This week’s ill-conceived appropriation of the “X lives matter” formula comes to us from the leafy districts of Northwest Washington, D.C. On Thursday, residents protesting the construction of short-term apartments for the homeless passed out flyers saying, “Homeless lives matter; the lives of community homeowners matter too.”
Homeowner lives matter. It’s not quite a slogan to chant at the barricades, but it makes its point.
The background to this conflict, as David Alpert explains at Greater Greater Washington, is that District Mayor Muriel Bowser has embarked on an ambitious and progressive program of distributing new homeless shelters throughout the capital. (The execution of that plan, for what it’s worth, has been fraught with problems.)
What’s going on in Northwest is, on the one hand, a classic example of old-style NIMBYism. Everybody knows a city needs landfills, power plants, highways, and homeless shelters, but nobody wants one of these facilities around the corner. Understandably so, when home values typically account for half a family’s net worth.
But this specific problem has its roots in new-style NIMBYism: the type of dogged opposition to basic neighborhood development that has been gaining steam in the American city for half a century. The boom in urban shelters is the final result of a shortage-induced high-rent crisis that has hit the poorest Americans hardest. Drawing on the American Housing Survey, Matthew Desmond notes in Evicted that the number of renter households spending 70 percent or more of their income on housing costs virtually doubled between 1991 and 2013, from 2.4 to 4.7 million. When such a large share of your income goes to your landlord, missing one paycheck can leave you out on the street.

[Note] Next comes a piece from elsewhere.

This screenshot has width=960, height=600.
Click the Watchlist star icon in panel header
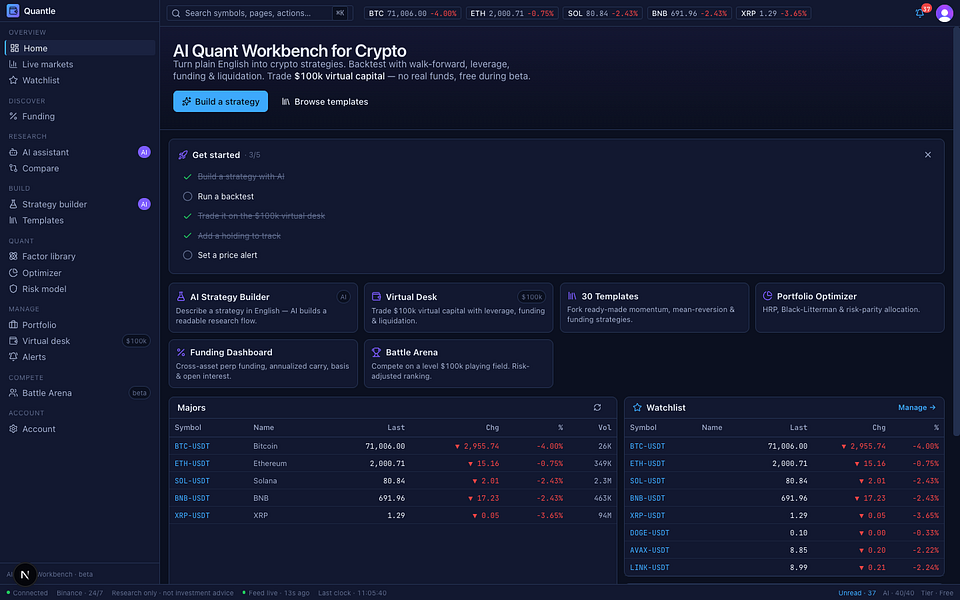[x=637, y=408]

There’s a direct line between the surging numbers of homeless people in high-cost cities, the lack of affordable housing, and metropolitan development constraints (though they are far from the only cause). According to a December report from the U.S. Conference of Mayors, city officials identified the leading cause of homelessness among families as a lack of affordable housing—rather than poverty or unemployment.
In part, that’s because the federal government and the states have dropped the ball on building low-income housing and helping low-income renters find and stay in apartments. (Cities are doing better, or being forced to pick up the slack. In D.C., the homeless population has grown by 30 percent since 2006.) But most Americans on the verge of homelessness are hunting in the same, unregulated housing market as the rest of us: According to an analysis of 2011 AHS data by the Center on Budget and Policy Priorities, fewer than one in four eligible low-income renters received housing assistance of any kind.

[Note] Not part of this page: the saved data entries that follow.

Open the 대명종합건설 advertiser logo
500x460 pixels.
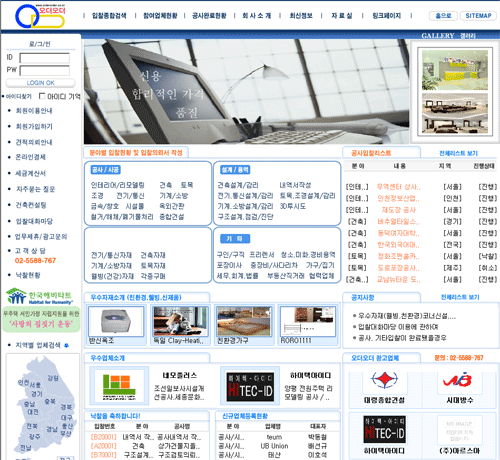(384, 381)
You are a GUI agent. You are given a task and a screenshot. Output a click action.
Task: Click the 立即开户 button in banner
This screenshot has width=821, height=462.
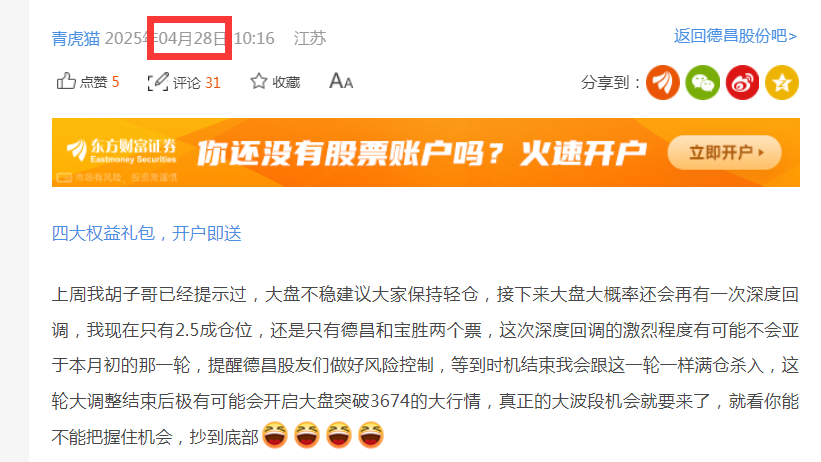(725, 152)
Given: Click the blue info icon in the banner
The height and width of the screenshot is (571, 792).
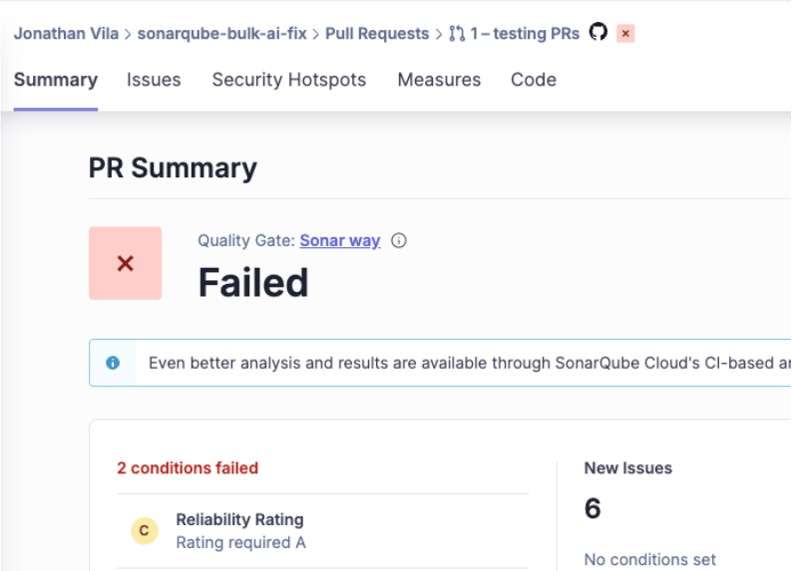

In other words, the low-income housing market isn’t distinct from the housing market at large. It’s all one thing. Low-level NIMBY gains against rental housing have helped produce a general shortage. And that general shortage winds up pushing even working families into shelters, which are among the most expensive and least effective ways to address homelessness.
Cranky homeowners are not, of course, the only factor contributing to the affordable housing crisis. But decades of limits on the growth of the urban housing stock have taken their toll. Yesterday’s NIMBY victory over rental apartments is today’s NIMBY battle over a homeless shelter.